Saved data entries:
---*---
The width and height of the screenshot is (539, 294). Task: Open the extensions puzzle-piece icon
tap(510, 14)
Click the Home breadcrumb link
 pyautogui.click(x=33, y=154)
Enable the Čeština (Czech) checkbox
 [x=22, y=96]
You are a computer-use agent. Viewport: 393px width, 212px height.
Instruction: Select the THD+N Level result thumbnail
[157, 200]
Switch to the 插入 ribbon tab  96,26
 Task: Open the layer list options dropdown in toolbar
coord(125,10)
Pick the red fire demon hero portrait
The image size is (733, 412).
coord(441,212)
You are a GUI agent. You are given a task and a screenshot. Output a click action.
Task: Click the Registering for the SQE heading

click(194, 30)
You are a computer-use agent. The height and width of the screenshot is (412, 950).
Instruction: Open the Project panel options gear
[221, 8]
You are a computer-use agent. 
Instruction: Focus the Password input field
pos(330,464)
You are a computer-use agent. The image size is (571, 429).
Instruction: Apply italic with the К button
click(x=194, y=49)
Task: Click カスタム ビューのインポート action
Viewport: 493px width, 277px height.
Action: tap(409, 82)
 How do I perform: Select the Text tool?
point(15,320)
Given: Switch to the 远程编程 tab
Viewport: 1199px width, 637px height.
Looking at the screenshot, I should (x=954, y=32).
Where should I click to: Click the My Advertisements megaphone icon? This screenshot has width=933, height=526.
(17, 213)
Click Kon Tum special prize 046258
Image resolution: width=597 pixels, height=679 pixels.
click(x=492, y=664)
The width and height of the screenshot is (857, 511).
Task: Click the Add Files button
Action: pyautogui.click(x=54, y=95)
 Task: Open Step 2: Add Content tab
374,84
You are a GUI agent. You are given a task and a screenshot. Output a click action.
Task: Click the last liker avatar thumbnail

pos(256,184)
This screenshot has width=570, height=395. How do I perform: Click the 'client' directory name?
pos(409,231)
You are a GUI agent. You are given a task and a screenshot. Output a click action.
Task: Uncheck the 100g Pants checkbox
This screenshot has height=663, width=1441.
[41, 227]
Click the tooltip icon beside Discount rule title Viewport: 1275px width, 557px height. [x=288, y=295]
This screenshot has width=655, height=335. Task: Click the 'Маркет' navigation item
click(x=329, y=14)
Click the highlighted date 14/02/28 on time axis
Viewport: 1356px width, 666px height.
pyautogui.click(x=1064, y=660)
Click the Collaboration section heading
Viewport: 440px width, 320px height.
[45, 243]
---*---
**Directions:**
Of the lines above, show those in which "Switch" appears.

**Task solution:**
Switch to the 插入 ribbon tab  96,26
Given: Switch to the 远程编程 tab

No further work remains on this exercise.